Wirken Umweltzonen? Machen Luftreinhaltepläne Sinn? Die Debatte flammt immer wieder auf. Auch Zahlen und Berichte gibt es in unregelmäßigen Abständen immer wieder. Die Grünen-Fraktion im Sächsischen Landtag hat deswegen noch eine letzte große Anfrage vor der Wahl gestartet. Und bekam ein Antwortpaket von 54 Seiten. Auch mit der klaren Aussage. Auch Sachsens Regierung hält die Luftreinhaltepläne für notwendig.

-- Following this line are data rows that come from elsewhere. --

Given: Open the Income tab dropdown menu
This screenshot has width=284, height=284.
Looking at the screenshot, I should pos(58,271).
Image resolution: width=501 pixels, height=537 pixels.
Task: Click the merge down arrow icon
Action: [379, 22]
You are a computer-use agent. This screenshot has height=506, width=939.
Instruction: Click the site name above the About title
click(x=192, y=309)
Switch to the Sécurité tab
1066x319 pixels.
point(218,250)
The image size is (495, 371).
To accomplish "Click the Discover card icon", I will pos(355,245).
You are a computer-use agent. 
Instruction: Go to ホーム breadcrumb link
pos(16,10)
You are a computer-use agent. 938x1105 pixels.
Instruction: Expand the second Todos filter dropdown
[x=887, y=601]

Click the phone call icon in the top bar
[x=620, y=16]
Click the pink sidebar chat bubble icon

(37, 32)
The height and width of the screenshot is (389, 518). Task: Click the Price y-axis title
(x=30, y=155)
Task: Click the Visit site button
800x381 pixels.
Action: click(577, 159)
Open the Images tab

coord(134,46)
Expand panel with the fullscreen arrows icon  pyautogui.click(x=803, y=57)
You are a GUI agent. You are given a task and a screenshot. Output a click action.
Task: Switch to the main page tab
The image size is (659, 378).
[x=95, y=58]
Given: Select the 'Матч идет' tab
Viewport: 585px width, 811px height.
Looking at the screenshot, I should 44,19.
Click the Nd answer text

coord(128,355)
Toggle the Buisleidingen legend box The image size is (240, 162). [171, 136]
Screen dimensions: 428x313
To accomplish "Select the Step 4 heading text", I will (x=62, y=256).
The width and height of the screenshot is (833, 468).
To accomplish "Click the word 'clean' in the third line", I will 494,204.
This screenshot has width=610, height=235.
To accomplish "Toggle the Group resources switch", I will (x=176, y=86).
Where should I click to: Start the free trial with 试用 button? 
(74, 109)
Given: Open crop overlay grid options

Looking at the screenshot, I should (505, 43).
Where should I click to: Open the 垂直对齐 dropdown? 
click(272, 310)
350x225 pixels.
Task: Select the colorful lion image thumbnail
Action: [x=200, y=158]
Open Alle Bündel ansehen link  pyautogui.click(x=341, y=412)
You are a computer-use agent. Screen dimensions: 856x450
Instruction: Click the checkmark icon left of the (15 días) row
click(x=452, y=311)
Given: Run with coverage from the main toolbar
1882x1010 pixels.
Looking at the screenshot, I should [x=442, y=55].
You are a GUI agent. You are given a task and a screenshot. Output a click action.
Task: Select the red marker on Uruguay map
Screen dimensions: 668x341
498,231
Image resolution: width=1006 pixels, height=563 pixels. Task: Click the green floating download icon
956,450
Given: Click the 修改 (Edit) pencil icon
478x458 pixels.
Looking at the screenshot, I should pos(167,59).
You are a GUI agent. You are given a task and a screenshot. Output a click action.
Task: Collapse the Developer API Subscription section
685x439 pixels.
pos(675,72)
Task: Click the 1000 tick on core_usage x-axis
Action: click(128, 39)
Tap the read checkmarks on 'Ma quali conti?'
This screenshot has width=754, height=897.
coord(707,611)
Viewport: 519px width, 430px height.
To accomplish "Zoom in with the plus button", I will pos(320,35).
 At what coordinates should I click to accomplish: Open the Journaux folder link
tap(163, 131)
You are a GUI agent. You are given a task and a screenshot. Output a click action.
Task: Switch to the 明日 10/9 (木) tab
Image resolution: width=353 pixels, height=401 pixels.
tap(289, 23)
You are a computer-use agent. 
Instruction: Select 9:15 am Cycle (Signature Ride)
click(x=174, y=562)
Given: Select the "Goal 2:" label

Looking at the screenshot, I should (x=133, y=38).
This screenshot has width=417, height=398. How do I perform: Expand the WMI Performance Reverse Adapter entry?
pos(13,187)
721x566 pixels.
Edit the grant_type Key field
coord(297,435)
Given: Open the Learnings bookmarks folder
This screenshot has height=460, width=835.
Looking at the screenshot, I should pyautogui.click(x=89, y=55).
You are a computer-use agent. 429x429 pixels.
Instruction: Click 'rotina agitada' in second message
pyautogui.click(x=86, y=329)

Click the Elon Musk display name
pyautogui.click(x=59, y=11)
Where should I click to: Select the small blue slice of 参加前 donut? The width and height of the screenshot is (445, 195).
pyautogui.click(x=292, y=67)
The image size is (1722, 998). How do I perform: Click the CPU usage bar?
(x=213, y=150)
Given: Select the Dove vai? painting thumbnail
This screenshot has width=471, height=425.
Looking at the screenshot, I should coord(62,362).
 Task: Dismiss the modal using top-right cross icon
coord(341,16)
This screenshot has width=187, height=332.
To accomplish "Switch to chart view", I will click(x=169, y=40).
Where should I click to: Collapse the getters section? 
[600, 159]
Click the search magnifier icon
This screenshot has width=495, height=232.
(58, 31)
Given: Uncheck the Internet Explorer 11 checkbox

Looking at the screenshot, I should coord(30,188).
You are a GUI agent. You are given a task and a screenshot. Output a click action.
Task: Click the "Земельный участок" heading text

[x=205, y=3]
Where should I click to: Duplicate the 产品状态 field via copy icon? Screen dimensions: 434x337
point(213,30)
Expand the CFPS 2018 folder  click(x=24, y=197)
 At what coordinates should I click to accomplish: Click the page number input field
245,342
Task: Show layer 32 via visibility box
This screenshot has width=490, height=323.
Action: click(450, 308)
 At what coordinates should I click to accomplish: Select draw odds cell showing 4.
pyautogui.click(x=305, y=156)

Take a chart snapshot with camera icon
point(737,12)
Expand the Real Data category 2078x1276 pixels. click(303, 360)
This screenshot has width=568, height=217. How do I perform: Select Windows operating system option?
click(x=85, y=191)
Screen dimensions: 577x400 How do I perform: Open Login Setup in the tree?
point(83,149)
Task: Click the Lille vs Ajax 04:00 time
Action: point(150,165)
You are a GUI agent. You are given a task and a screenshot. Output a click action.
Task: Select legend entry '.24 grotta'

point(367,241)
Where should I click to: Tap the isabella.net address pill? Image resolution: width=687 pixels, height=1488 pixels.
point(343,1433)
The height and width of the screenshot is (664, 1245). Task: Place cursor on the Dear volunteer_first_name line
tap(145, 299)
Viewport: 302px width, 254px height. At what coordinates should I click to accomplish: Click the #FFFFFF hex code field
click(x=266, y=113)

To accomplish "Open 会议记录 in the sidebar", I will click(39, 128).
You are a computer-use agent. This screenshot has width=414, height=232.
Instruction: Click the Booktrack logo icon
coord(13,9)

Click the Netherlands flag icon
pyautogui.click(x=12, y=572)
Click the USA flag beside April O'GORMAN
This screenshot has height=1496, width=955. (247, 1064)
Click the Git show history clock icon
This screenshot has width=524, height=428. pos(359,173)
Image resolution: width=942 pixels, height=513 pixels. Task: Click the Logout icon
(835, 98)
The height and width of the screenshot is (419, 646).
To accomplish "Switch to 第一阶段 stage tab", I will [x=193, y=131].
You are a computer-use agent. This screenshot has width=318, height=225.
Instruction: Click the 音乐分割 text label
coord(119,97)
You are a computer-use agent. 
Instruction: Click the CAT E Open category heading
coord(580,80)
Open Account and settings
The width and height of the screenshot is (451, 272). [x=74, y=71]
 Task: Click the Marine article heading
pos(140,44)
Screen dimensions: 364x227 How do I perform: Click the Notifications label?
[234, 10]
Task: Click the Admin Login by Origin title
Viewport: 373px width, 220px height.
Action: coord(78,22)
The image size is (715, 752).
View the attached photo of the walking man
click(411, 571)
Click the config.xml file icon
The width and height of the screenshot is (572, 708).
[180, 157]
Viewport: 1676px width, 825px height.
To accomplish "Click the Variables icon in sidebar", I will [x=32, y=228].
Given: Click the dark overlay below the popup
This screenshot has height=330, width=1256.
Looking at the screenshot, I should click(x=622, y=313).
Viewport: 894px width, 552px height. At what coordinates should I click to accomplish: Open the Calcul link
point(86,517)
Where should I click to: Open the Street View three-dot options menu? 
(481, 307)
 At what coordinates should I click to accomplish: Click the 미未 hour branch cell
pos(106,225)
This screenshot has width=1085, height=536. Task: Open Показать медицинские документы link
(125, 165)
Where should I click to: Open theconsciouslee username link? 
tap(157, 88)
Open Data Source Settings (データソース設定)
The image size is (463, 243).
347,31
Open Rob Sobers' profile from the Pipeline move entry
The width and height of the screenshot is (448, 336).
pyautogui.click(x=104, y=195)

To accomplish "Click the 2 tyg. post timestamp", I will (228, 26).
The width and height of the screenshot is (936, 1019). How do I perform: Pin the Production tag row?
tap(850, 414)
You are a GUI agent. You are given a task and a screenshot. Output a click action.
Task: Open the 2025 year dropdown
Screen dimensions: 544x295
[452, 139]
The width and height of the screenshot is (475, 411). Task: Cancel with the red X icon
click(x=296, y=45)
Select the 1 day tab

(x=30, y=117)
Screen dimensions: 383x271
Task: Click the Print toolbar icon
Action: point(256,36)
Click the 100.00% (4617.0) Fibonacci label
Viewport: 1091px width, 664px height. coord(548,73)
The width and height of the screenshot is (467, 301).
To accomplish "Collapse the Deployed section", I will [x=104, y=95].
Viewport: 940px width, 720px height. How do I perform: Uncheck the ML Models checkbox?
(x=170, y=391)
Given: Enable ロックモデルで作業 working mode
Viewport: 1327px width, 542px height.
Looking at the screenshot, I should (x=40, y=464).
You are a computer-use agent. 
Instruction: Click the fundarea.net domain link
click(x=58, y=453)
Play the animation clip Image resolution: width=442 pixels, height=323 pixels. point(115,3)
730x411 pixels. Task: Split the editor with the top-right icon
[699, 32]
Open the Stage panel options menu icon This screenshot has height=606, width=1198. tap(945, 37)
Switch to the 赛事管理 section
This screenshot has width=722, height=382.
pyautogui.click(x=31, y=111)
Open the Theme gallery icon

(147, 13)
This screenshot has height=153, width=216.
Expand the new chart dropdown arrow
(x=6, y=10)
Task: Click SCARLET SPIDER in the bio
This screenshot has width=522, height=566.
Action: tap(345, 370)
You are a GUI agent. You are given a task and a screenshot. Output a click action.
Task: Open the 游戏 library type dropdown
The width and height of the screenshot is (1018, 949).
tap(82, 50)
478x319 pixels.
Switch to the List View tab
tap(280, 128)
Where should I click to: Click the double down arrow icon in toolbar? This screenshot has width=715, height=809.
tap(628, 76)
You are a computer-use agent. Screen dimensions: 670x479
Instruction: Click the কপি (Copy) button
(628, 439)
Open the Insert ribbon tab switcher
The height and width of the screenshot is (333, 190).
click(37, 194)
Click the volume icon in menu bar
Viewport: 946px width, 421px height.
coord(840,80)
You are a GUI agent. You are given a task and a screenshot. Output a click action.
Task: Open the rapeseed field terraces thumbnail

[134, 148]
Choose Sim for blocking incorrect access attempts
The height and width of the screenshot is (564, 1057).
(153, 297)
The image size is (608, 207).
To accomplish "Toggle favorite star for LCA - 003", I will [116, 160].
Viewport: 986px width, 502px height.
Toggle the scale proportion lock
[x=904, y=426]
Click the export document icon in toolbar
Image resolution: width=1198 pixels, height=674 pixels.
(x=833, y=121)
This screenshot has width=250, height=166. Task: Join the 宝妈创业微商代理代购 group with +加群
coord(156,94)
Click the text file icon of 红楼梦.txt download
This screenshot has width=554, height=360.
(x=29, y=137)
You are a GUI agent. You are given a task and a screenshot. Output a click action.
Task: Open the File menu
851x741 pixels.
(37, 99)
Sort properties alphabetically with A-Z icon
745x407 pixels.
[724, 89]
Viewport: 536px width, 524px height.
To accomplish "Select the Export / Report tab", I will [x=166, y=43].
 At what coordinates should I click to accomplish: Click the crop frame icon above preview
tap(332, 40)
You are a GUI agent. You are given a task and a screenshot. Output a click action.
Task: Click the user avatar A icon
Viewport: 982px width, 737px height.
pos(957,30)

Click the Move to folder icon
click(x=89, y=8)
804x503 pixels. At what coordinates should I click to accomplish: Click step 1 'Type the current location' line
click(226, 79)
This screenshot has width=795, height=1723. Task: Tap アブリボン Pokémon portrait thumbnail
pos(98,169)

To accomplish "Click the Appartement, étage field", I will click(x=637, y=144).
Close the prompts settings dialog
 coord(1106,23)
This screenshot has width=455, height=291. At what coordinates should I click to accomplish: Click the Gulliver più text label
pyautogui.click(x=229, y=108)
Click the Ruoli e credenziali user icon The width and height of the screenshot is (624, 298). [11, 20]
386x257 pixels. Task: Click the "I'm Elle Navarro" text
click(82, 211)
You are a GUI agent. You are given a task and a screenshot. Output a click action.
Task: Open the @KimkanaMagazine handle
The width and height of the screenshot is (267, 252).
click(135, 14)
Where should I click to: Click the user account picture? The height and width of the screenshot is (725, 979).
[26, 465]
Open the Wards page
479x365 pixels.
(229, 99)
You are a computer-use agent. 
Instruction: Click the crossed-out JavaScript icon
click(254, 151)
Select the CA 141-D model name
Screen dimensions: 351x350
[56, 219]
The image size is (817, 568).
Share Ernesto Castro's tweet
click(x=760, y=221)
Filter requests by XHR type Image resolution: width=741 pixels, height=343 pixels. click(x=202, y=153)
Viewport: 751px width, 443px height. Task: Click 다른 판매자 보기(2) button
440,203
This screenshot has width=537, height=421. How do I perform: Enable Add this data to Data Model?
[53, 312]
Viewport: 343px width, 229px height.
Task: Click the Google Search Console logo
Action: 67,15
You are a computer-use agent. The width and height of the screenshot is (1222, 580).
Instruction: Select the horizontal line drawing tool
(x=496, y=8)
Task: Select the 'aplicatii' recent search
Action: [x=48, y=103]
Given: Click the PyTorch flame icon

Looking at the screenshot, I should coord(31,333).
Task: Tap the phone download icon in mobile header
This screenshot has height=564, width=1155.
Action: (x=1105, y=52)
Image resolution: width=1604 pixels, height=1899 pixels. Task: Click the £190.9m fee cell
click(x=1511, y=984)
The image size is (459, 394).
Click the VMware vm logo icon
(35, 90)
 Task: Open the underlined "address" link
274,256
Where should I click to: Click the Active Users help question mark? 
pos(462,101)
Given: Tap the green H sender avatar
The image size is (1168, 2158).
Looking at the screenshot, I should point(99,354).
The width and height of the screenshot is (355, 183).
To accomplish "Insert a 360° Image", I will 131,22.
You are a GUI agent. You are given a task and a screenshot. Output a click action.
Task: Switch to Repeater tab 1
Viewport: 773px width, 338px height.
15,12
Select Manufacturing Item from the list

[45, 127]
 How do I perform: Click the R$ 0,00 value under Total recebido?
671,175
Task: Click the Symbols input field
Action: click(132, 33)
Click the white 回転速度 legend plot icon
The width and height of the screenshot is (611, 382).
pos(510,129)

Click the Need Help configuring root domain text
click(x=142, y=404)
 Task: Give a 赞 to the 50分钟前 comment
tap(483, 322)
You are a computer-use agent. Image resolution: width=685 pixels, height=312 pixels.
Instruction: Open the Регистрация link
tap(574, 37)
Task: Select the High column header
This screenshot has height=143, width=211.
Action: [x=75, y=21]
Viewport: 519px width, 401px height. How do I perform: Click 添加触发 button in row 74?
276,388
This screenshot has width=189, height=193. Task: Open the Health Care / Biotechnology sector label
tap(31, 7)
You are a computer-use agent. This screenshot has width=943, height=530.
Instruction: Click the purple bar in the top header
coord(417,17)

Fünf Städte in Sachsen haben solche Luftreinhaltepläne: neben Leipzig und Dresden auch Chemnitz, Plauen und Görlitz. Eingeführt sämtlich in den Jahren 2008 und 2009, als die diversen Luftmessstationen in diesen Städten deutlich überhöhte Werte bei der Feinstaubkonzentration ermittelten. Was kein Zufall war, denn diese Messstationen wurden natürlich vorwiegend direkt an stark befahrenen Straßen in den Ortschaften aufgestellt. Die Erkenntnis ist ja nicht ganz neu, dass vor allem der Straßenverkehr für eine Erhöhung der Schadstoffbelastung sorgt. Wenn dann noch die räumlichen Bedingungen einen Anstau der Gase begünstigen, gibt es richtig dicke Luft.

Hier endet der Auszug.